With much irony, mundane writing with a simple lexicon and ordinary subjects, the anti poems capture the attention of the reader, especially the younger ones.
In the exhibition, there is a famous photograph of him with Pat Nixon, whom at the time of the photograph was the wife of president of the United States Richard Nixon, is one of the many photographs that show the true dimensions of Parras character, who was determined to go against everything and defended his independence fiercely. The so called episode of the tea cup in the White House, which was taken during the context of the Cold War, Vietnam and Cambodia, unchained the wrath of the Chilean leftists and the Cuban government, who annulled the invitation of the writer to be a judge at the Book Fair in Havana. Parra asked for forgiveness but it amounted to nothing.
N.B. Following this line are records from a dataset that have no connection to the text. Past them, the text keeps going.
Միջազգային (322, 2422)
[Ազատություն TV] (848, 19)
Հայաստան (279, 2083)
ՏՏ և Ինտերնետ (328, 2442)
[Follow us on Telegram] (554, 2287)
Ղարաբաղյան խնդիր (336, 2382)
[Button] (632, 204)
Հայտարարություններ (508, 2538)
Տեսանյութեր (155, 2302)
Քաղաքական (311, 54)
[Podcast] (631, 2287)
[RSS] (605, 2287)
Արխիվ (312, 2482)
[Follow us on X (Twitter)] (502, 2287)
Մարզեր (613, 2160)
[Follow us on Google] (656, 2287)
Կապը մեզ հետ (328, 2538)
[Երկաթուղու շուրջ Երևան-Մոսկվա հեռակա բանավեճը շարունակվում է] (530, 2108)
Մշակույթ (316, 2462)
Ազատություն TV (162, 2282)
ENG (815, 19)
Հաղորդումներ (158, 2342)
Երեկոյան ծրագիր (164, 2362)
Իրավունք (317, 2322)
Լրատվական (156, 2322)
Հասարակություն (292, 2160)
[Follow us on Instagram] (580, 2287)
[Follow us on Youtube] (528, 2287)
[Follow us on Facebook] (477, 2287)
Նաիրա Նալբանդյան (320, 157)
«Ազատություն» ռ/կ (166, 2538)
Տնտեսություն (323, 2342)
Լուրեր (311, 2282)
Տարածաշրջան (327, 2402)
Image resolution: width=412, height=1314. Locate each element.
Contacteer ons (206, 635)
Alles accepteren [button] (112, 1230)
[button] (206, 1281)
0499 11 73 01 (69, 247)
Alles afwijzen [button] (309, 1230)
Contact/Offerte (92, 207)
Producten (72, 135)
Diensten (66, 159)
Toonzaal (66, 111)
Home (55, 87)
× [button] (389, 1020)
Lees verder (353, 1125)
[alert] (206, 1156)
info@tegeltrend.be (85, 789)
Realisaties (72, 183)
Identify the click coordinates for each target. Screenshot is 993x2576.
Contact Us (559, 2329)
Since then, a much more personal trajectory begins, a different road from the conservative and liberal politics and all their intermediate forms, and it also helps him become incorruptibly independent, as he is defined by his friend, the Chilean poet Raul Zurita.
The story is well known. After the earthquake, the library of Nicanor Parra in La Reina was destroyed, and it was then that his grandson Cristobal Ugarte Parra, also known as Tololo, who accidentally found a suitcase that contained hundreds of photographs, most of them unknown, and which showed a big part of his grandfathers life.
This great material deserved to be seen and just as his 100 years approach, the material will arrive at GAM, at the inauguration of the exposition Parra 100, an unpublished visual biography of Parra. Along with the exhibition, there will be many documents, unedited videos and audio registries with his most emblematic works.